### Enunciado da tarefa
Segundo o texto fornecido, por que a diretora da Emef José Mariano Beck considera impossível transferir todo o ensino para o online na comunidade da escola? Responda em até três frases.

Nas escolas públicas inseridas diretamente em comunidades vulneráveis, os efeitos da pandemia foram ainda mais profundos. Nestes locais, como citam os especialistas ouvidos nesta reportagem, a falta de iniciativas diferenciadas para atingir alunos tornou a ação do poder público praticamente ineficiente.
No coração do bairro Bom Jesus, a famosa Bonja, em Porto Alegre, Elizabeth dos Santos Masera dirige a Emef José Mariano Beck. Ao ser questionada sobre como tempo em casa afetou o ensino, ele é taxativa. As decisões vindas de órgãos como o Ministério da Educação não previam a falta de acesso à internet em localidades vulneráveis.
— A ordem era transferir todo o ensino para o online, mas isso não é possível aqui na nossa comunidade. Tem famílias com três filhos na escola e um celular só em casa, como todas essas crianças iam dividir o aparelho? — questiona a diretora.
A saída que a instituição decidiu seguir, por conta própria, foi focar na entrega de kits escolares com material didático. Cerca de 10 mil kits foram entregues durante a pandemia, conta Elizabeth. Só que a distância dos alunos do ambiente escolar prejudicou diversas outras pontas da aprendizagem. A diretora cita que muitas atividades eram feitas pelos pais e entregues na escola.
Os níveis diferentes com que a escola conseguiu atingir os estudantes retornam agora para as salas de aula, com perceptíveis diferenças na aprendizagem entre as turmas. Na Emef Mariano Beck, cerca de 800 alunos se dividem entre manhã e tarde. Um pequeno número também frequenta a escola no turno da noite, mas na modalidade de Educação para Jovens e Adultos (EJA).
— Temos notado uma grande inconstância emocional, insegurança. Os professores também estão desacostumados a atender tantos alunos juntos de novo. Está sendo uma readaptação bem difícil, mas seguimos trabalhando — pontua Elizabeth.

### Material fornecido
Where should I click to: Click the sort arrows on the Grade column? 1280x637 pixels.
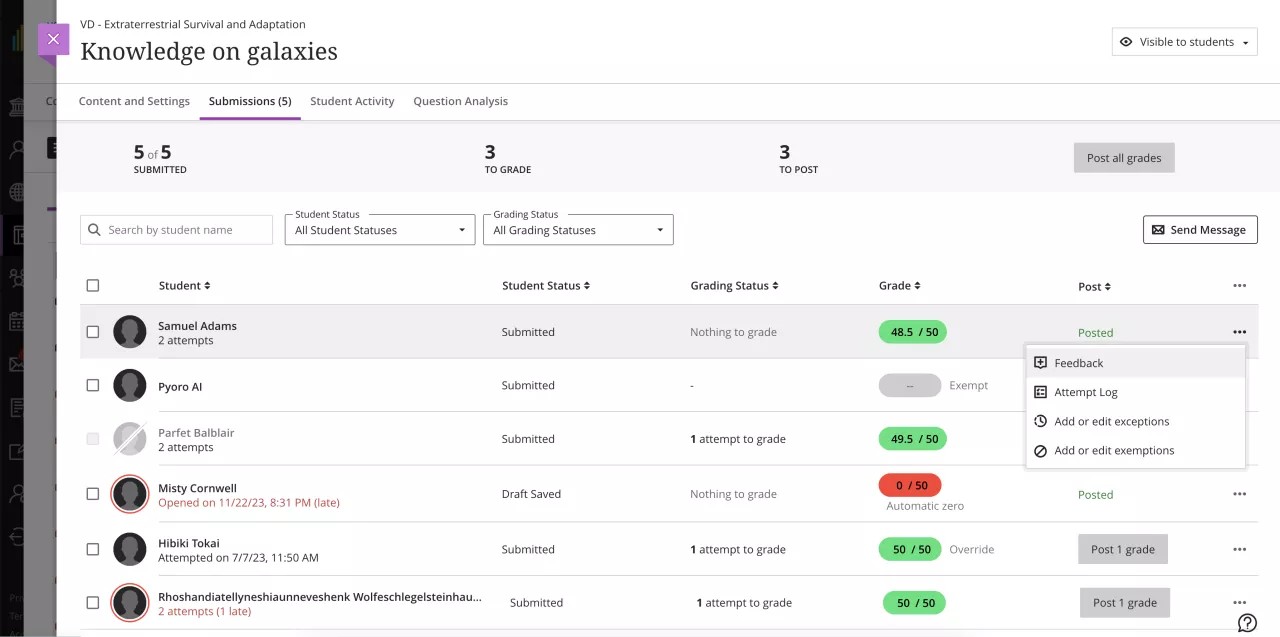click(919, 285)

### Resolução do exercício
Na comunidade vulnerável do bairro Bom Jesus falta acesso à internet, e as decisões do Ministério da Educação não previam esse problema. Além disso, há famílias com três filhos na escola e um só celular em casa, o que impede as crianças de dividirem o aparelho para estudar.